Jakarta. According to the United Nations refugee agency, the UNHCR, by the middle of last year more than 65.5 million people around the world have been forced to leave their home to escape war, persecution or natural disaster.
Some of them are now stranded in Indonesia and have been sheltering at immigration detention centers, in prisons opened up by the authorities or forced to sleep it rough out on the streets.
The UNHCR office in Jakarta calculated there are now more than 14,000 asylum seekers and refugees from 54 countries stranded in Indonesia, waiting for the agency to help them find asylum in other countries.
Indonesia is not party to the United Nations Convention 1951 on Refugee, but the UNHCR has been allowed to operate in the country since 1979, during the height of the Vietnamese boat people crisis.
Even though asylum seekers and refugees can transit in Indonesia, they are not allowed to work due to immigration rules.
It can take a long time for asylum seekers to get resettlement in a new country once they have registered with the local UNHCR office — the fastest is four years according to the agency’s records — and many of them succumb to the harsh conditions of living in transit.
Some asylum seekers and refugees in Indonesia have now sought shelter at immigration detention centers, including one in Kalideres in the west of the capital Jakarta.
These immigration detention centers are meant for foreign nationals who violate Indonesia’s immigration laws.
Nevertheless, the centers have opened their doors to asylum seekers and refugees, but they are fast running out of space.
The detention center in Kalideres, with a maximum capacity of 120 people, currently houses 155 asylum seekers, 69 refugees and a handful of foreigners who had overstayed their visa.
A 25-year-old asylum seeker from Afghanistan, Faridullah Zazai, told the Jakarta Globe that he and his friends wanted to go to the detention center “to get a better shelter.”
The Kalideres immigration detention center has so far refused their repeated requests to be allowed in.
“The immigration detention center is created as a temporary shelter for foreign nationals who break our immigration rules, not to accommodate asylum seekers or refugees,” said Morina, the head of the Jakarta Immigration Detention Center, on Jan. 9.
“Immigration detention centers are for foreign nationals who violate immigration rules — overstaying, having no passport or visa or misusing their visa,” said Agung Sampurno, a spokesman from the immigration directorate general at the Justice and Human Rights Ministry.
Since early January, around 50 people, including children, from Afghanistan, Sudan and Somalia have been forced to live on the roadside in front of the Kalideres detention center, after it ran out of space for more refugees.
Cramped Living Space
Even if they finally find shelter inside a detention center, these asylum seekers still have to deal with a cramped living space and lack of facilities.
Agung said since the shelters are formally detention centers, they have cells instead of proper rooms.
They are not equipped to house pregnant women, children or senior citizens, he said.
Siham Ahmad, a 25-year-old Somalian woman, said she still prefers to stay inside her tiny cell instead of letting her two-year-old son Ahmed Awes sleep out on the street.
The Kalideres detention center now puts the asylum seekers and refugees on the second floor of the building, living in narrow cells separated by a small corridor strewn with dirty clothes, food and rubbish.
18-year-old Sumaiya Hassani and her brother, 10-year-old Enayat Hassani, live in one of these cells with their mother and uncle.
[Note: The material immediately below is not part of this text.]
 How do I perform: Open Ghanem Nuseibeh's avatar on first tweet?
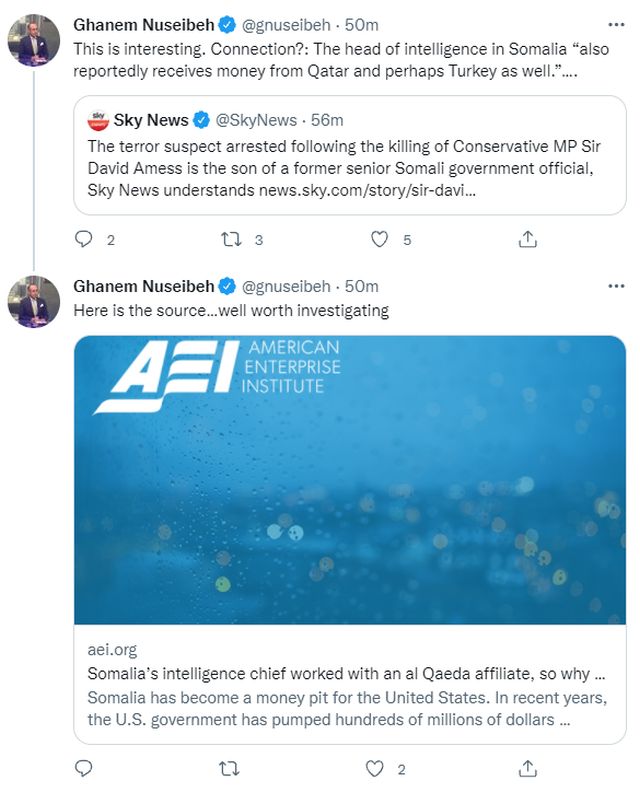[34, 40]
They sleep on thin mattresses to protect them from the cold floor.
“It’s uncomfortable, but I prefer it here, even if it’s very small,” said Sumaiya, who is originally from Paktia in Afghanistan.
Sometimes, couples hang a sarong in the middle of the cell to create a private space, said Achmad, the head of security at the center.
President Joko “Jokowi” Widodo issued a new presidential regulation on the handling of asylum seekers and refugees in Indonesia in December 2016.
The regulation urges provincial administrations across Indonesia to provide temporary accommodation for asylum seekers and refugees while they wait for their resettlement requests to be processed by the UNHCR.
Unfortunately, the recommendation has so far been quietly ignored.
“The Immigration Office has asked for help from regional governments [to provide the temporary accommodation], but the response has been less than enthusiastic,” Morina said.